3) Traps then writes: “As things stand now they are suggesting that a white South African (from the 5 million) stands out like a sore thumb, is the only target for crime — when crime is prevalent among all races, and all countries — and is victimized by the country (for that is what the decision represents) when its laws demand the exact opposite.” Again there is something too chillingly matter of fact about Traps’s remarks. Who cares if “the laws demand the exact opposite” when I have friends of mine who have had their home cleaned out four or five times in six months, and one member of my family was left for dead on the home driveway, blood trickling from a slit throat? Malcolm MacKenzie was lucky to live and understandably left SA with his family. The frog in the pot of water: the pot is slowly warmed up and the frog does not realise he is gradually dying as the build up of heat is so slow. From the perspective of living five years outside SA in three much safer countries, Traps’s purely legalistic commentary comes across as an observation from that frog in the pot, who croaks, “who cares about the heat? Don’t worry about it. This heat is against the law. Cheer up”. Completely ludicrous, a script for a Monty Python show.

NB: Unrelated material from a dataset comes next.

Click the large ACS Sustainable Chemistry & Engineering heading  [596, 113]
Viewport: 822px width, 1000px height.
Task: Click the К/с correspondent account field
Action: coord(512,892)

4) Traps then concludes with: “This is a get-out-of-jail card for the real perpetrators”. I agree wholeheartedly. But Traps does not seem to be aware – otherwise he would not have concluded with this sentence – that among the documents many countries like Canada and New Zealand require, is a police clearance certificate for each emigrant. We know; we have these certificates. All your fingerprints and palm prints have to be submitted to SA from a SA embassy if you are overseas. And SA will not issue the police clearance certificates if you have serious crimes, or will cite them on the certificate, including jails sentences, length of term served and when. Being a lawyer, Traps is surely aware of countries requiring these certificates. Which invalidates his final remark and makes of it a puerile, Jingoist spat. The inference – intended or not is irrelevant, it is still there – is that too many people of an unwholesome character are trying to leave South Africa. That in turn brings to light another inference. Many of those who leave SA must have an objectionable character. Traps, on the conscious level, probably does not mean that. But at a subconscious level, where many of the real motivators, drives and ways of seeing things lurk unexamined, his sensibility and his conscience, like many South Africans living in their home country needs to be carefully studied. Words need to be responsibly handled, Mr. Trapido, and this latest blog has not been carefully weighed.
I must admit the Mail & Guardian has come up with a mature, well-balanced article on Brandon Huntley’s actions in “Racism is alive and well in South Africa”.
I left South Africa because I wanted to live elsewhere. The crime never affected me personally, though it shocked and saddened me and still does. Because I am human. And I refuse to become calloused, especially as a teacher of children.
Sarah Britten in her latest blog on “the Bush” in South Africa had my heart squeezed with longing for my country. I could smell the fynbos at dawn, hear the frogs and crickets around the campfire at night, that bewitching frost of stars above… As Llewellyn Kriel quotes from David Kramer, “I love this country, but I can’t stand the scene”. Amen to that, brother.